═════ Brano da leggere ═════

IL FOCUS MARCIANISE. Altro che damnatio memoriae, dovrete mettere i ritratti di Velardi ad ogni incrocio. E sui velardiani “incandidabili” diciamo che…

12 Aprile 2023 - 18:12

Dovuta replica a uno scritto, CHE PUBBLICHIAMO INTEGRALMENTE A FINE ARTICOLO, del candidato a sindaco Antonio Trombetta.

MARCIANISE (Gianluigi Guarino) – Abbiamo letto con molta attenzione e quindi col dovuto rispetto, il lungo post pubblicato nei giorni scorsi, e che vi riproponiamo nella sua versione integrale, dal candidato sindaco Antonio Trombetta.

I toni sono un po’ accorati e un po’, anzi, a dirla tutta, un bel po’ piccati. Riteniamo che, nel suo scritto, il medico abbia voluto anche rispondere ai due articoli che questo giornale gli ha recentemente dedicato. E, per carità, Trombetta ha fatto benissimo ad esprimere il proprio punto di vista.

Ma se la decisione di rispettare la funzione democratica, assecondando il valore della dialettica, va salutata come fatto positivo, che pare dimostrare l’adesione, l’assimilazione a un modello di normalità nell’ingaggio delle idee e delle opinioni da parte del candidato, non possiamo certo, di converso, essere troppo indulgenti nell’espressione dell’idea, della nostra idea, del punto di vista, così come questo è maturato, leggendo il post di Trombetta.

Ma prima di realizzare, in questo confronto, la nostra mossa, che auspichiamo possa costituire strumento di utilità per i cittadini di Marcianise, vogliamo dedicare ancora un passaggio, indulgendo un attimo sul metodo, più che sulla modalità dialettica adottati dal candidato sindaco. Il confronto, infatti, tra politica e strumenti di informazione, tra i quali speriamo di poter accogliere al più presto qualche altro che ci affianchi e ci allevi il peso faticoso del nostro lavoro, non necessariamente deve svilupparsi, com’è successo negli ultimi anni a Marcianise, nella modalità con cui si sono connnotati, da una chiara quanto nefasta deriva autoritaria.

═════ Informazioni ═════

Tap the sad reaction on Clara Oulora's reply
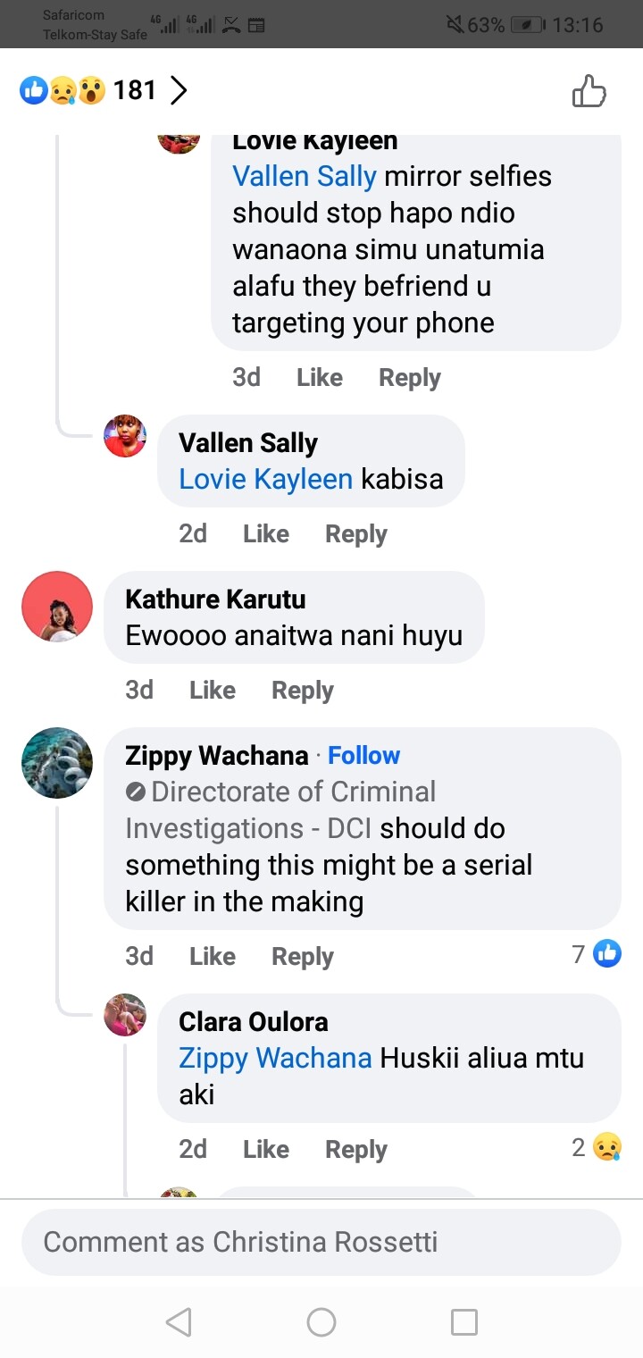Screen dimensions: 643x1358 point(607,1147)
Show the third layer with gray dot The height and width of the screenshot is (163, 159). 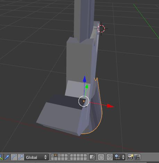point(59,155)
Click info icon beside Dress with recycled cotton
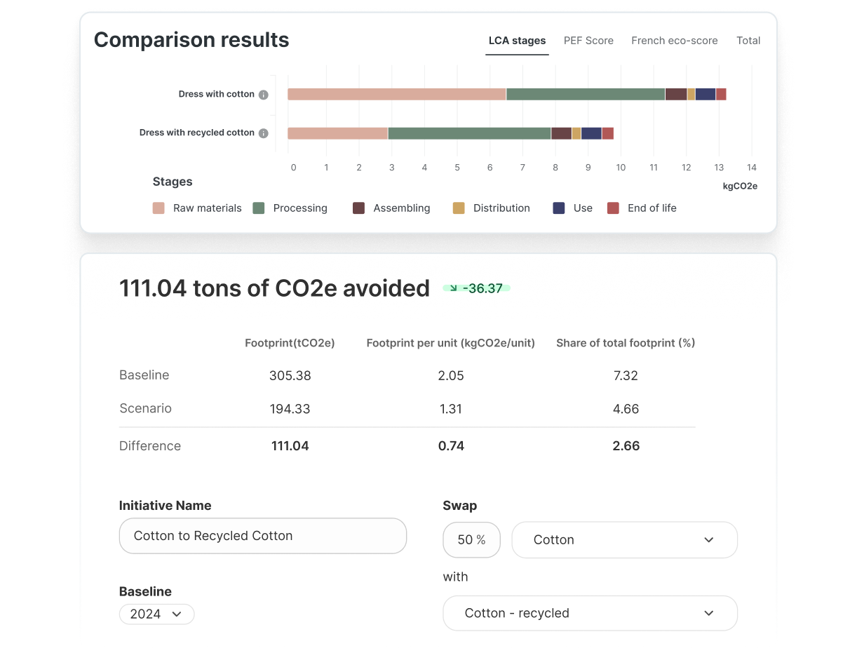Viewport: 857px width, 660px height. click(263, 133)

═════

> Consegna
Estrai parola per parola dall'articolo su Trombetta tutto il brano che parte da "MARCIANISE (Gianluigi Guarino)" e scende fino a "punto di vista.". L'elenco non ha alcun legame con l'articolo.

> Risultato
MARCIANISE (Gianluigi Guarino) – Abbiamo letto con molta attenzione e quindi col dovuto rispetto, il lungo post pubblicato nei giorni scorsi, e che vi riproponiamo nella sua versione integrale, dal candidato sindaco Antonio Trombetta.

I toni sono un po’ accorati e un po’, anzi, a dirla tutta, un bel po’ piccati. Riteniamo che, nel suo scritto, il medico abbia voluto anche rispondere ai due articoli che questo giornale gli ha recentemente dedicato. E, per carità, Trombetta ha fatto benissimo ad esprimere il proprio punto di vista.